Saved data entries:
____

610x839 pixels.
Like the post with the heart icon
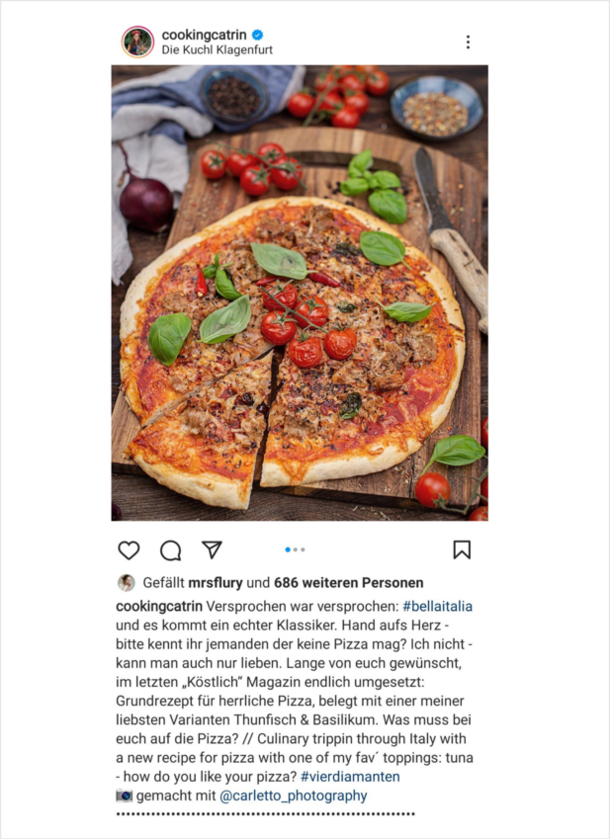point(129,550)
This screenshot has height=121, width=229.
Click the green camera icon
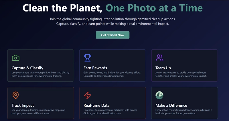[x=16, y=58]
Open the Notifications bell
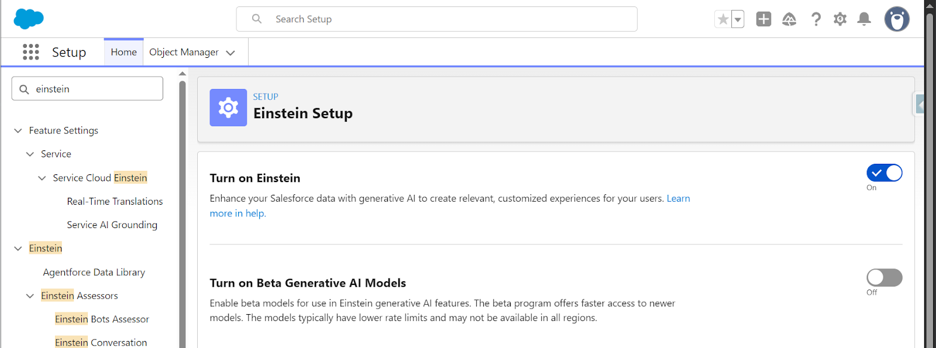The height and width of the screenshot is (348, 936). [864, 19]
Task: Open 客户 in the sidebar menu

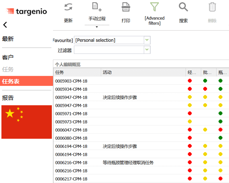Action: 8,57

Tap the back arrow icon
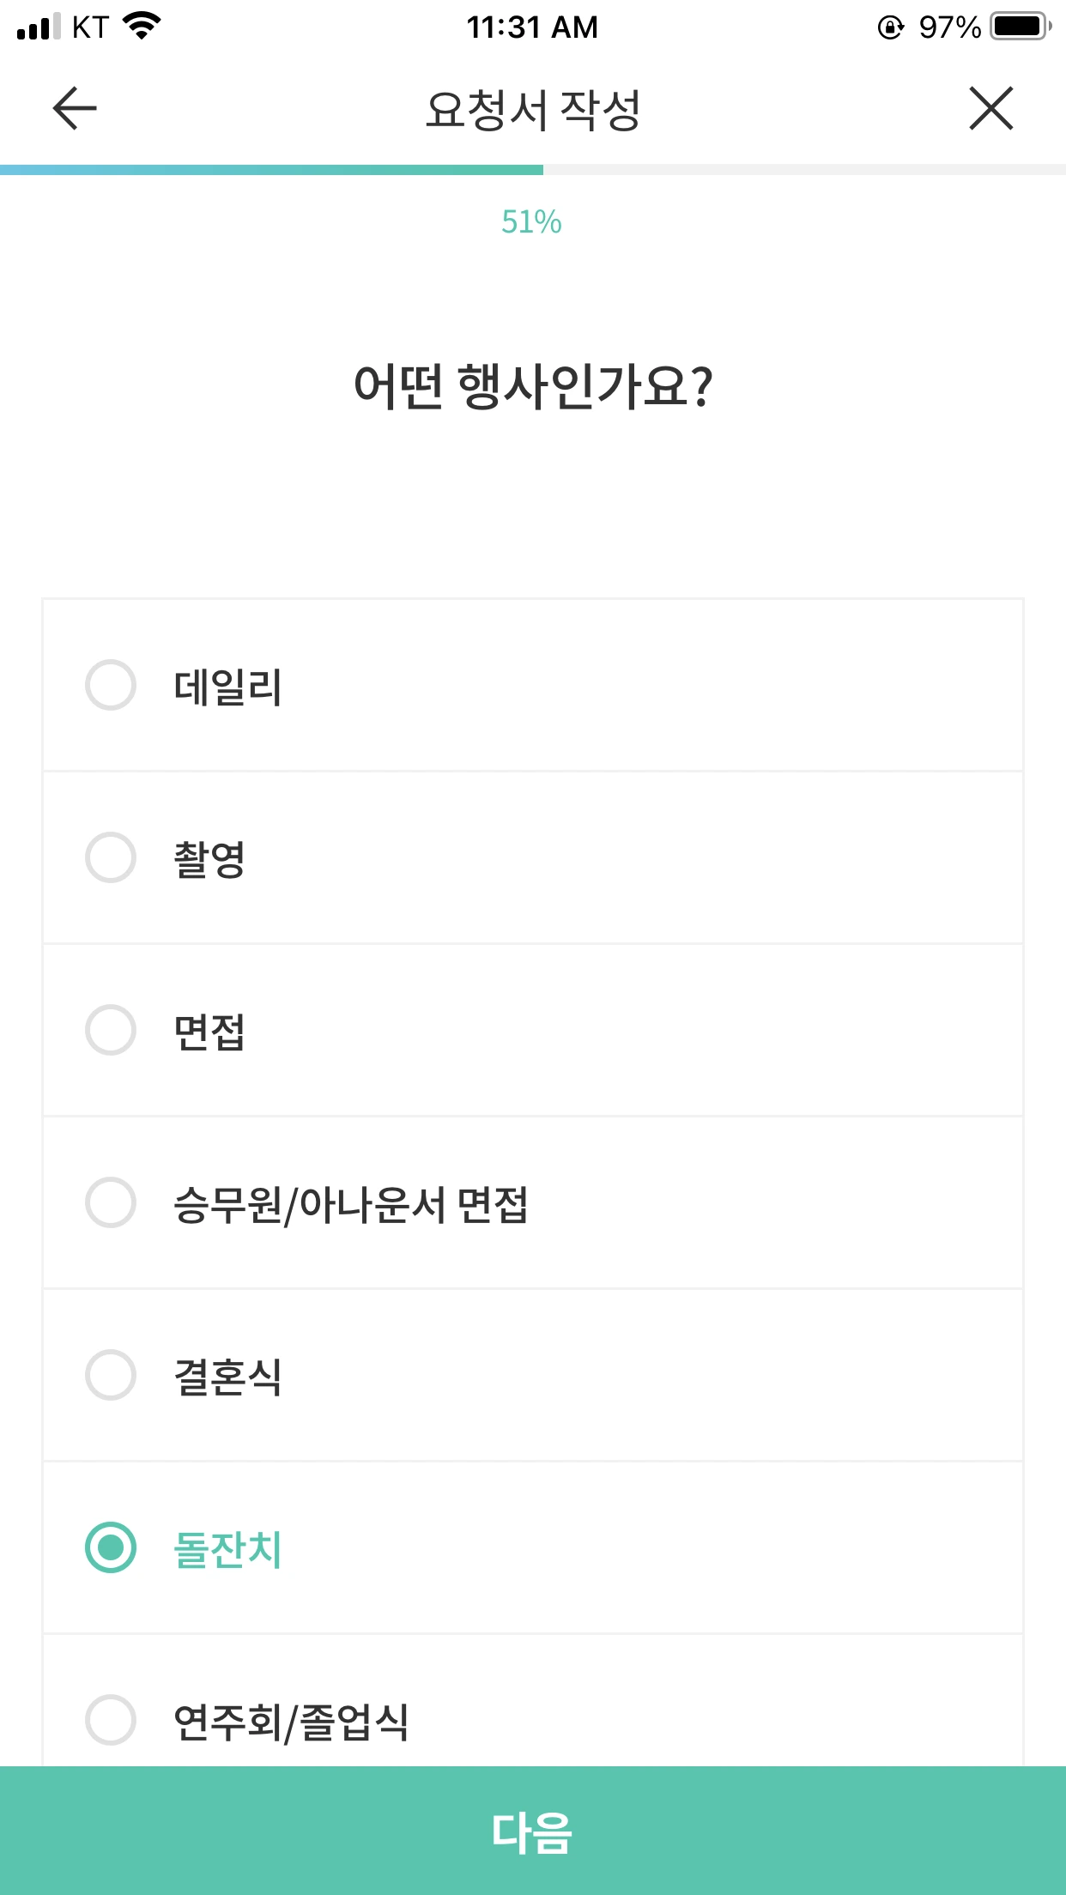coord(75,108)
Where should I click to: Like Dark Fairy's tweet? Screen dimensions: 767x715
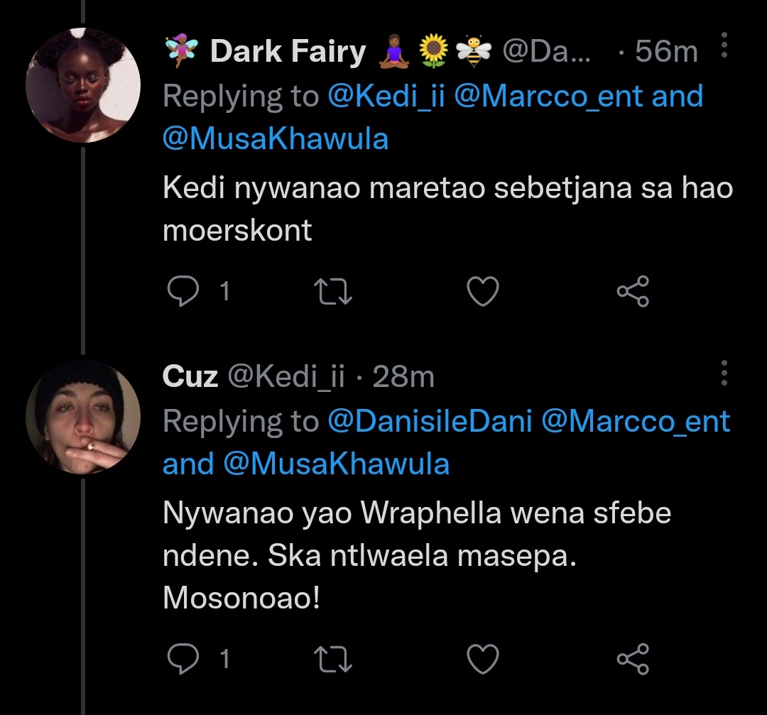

____

EXERCISE BRIEF:
Leave out each picture and extract the lines from the one containing "Like the post with the heart icon" through the end of the records above, inclusive, exactly as they stand.

TASK RESPONSE:
Like the post with the heart icon
point(129,550)
This screenshot has height=121, width=229.
Click the green camera icon
[x=16, y=58]
Open the Notifications bell
The height and width of the screenshot is (348, 936). [864, 19]
Task: Open 客户 in the sidebar menu

Action: 8,57

Tap the back arrow icon
coord(75,108)
Where should I click to: Like Dark Fairy's tweet? Screen dimensions: 767x715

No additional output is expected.